_RECORDS SHOWN_

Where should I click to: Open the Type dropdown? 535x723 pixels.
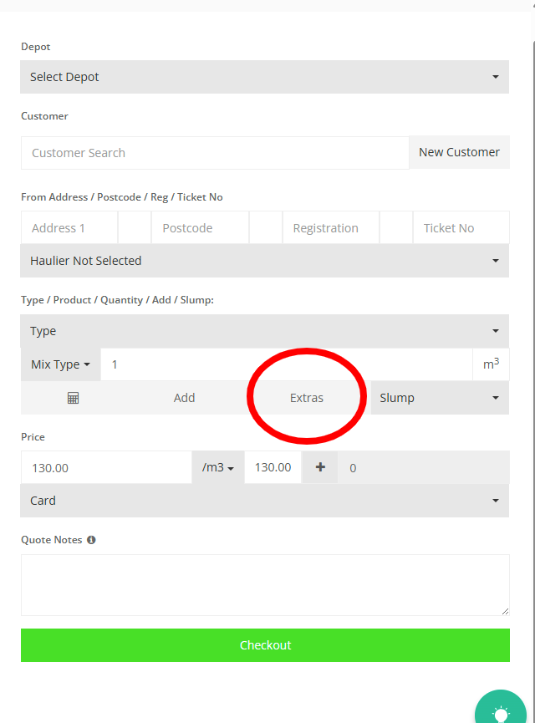[264, 331]
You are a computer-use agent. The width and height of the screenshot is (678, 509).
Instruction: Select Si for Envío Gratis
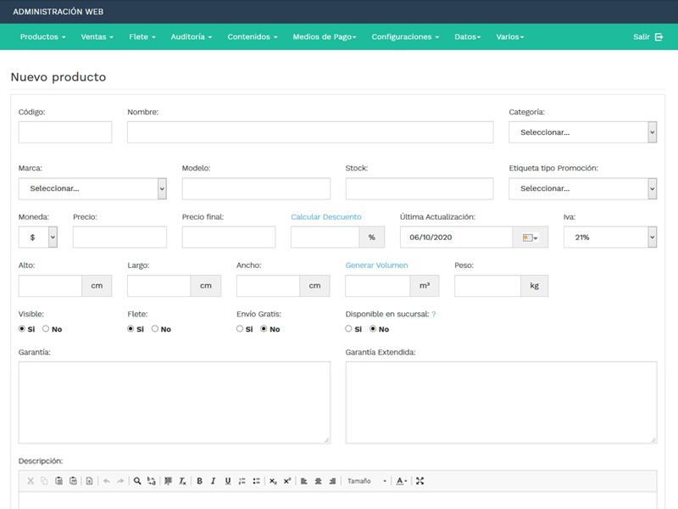(240, 329)
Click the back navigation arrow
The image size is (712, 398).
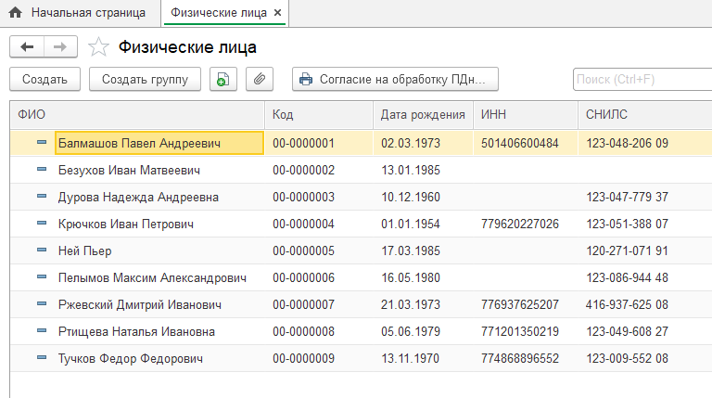point(26,46)
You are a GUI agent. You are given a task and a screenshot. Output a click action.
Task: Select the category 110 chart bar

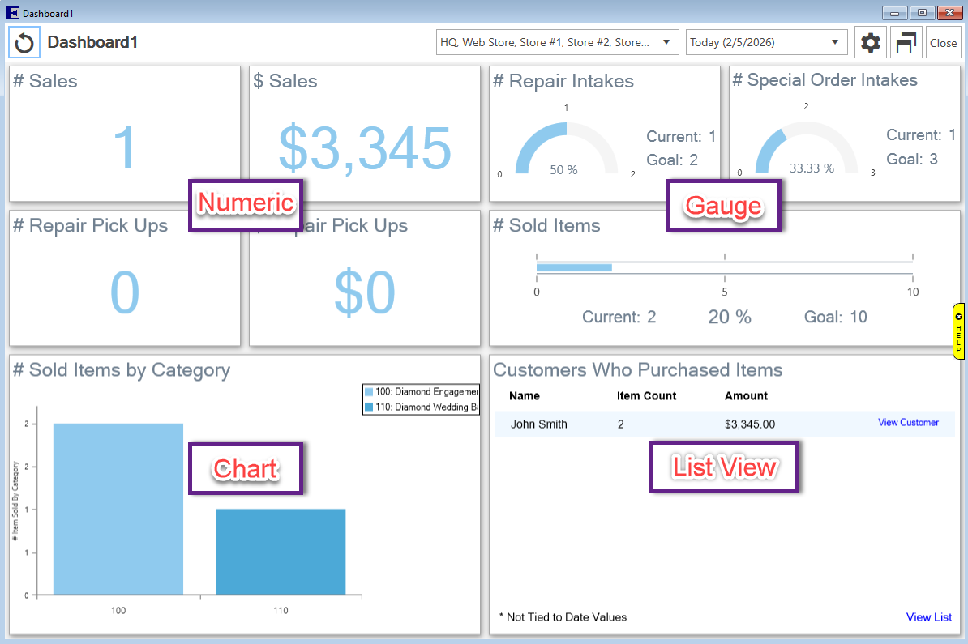(x=281, y=551)
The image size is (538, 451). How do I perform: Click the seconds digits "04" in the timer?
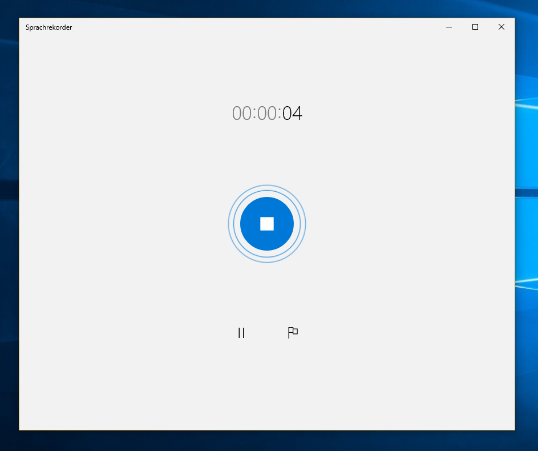tap(292, 114)
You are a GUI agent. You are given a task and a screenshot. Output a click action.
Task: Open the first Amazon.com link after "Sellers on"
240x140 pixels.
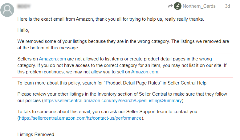52,59
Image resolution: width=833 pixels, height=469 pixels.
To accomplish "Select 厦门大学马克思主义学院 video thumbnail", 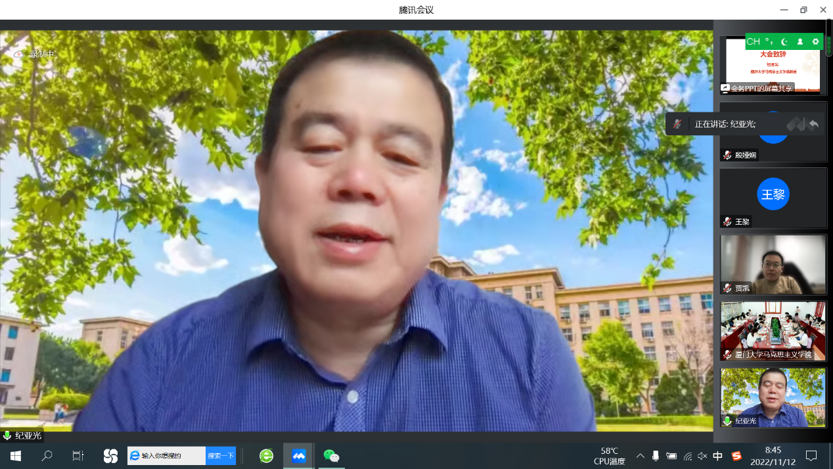I will click(x=773, y=331).
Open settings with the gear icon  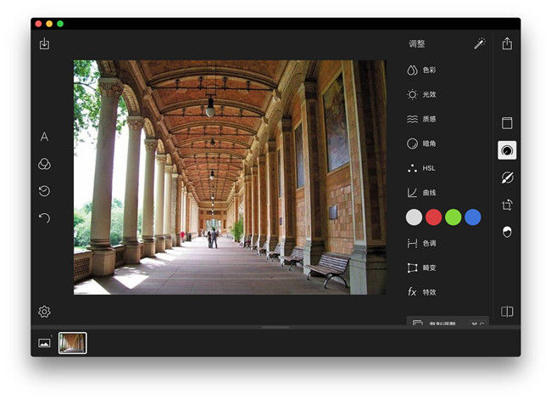coord(44,312)
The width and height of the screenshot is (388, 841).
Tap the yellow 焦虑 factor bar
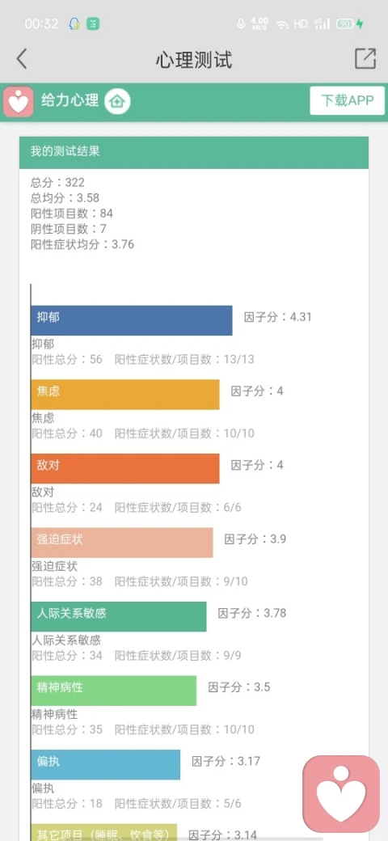point(125,395)
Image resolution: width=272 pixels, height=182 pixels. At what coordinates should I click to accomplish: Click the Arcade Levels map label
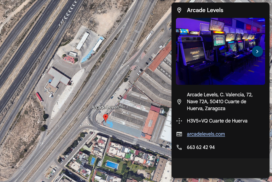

_THE PROBLEM_
Show me each line of the listing above with "width" in it.

_ANSWER_
You are a computer-use agent. The width and height of the screenshot is (678, 509).
Image resolution: width=833 pixels, height=469 pixels.
The width and height of the screenshot is (388, 841).
Image resolution: width=272 pixels, height=182 pixels. At what coordinates should I click to accomplish: Click the Arcade Levels map label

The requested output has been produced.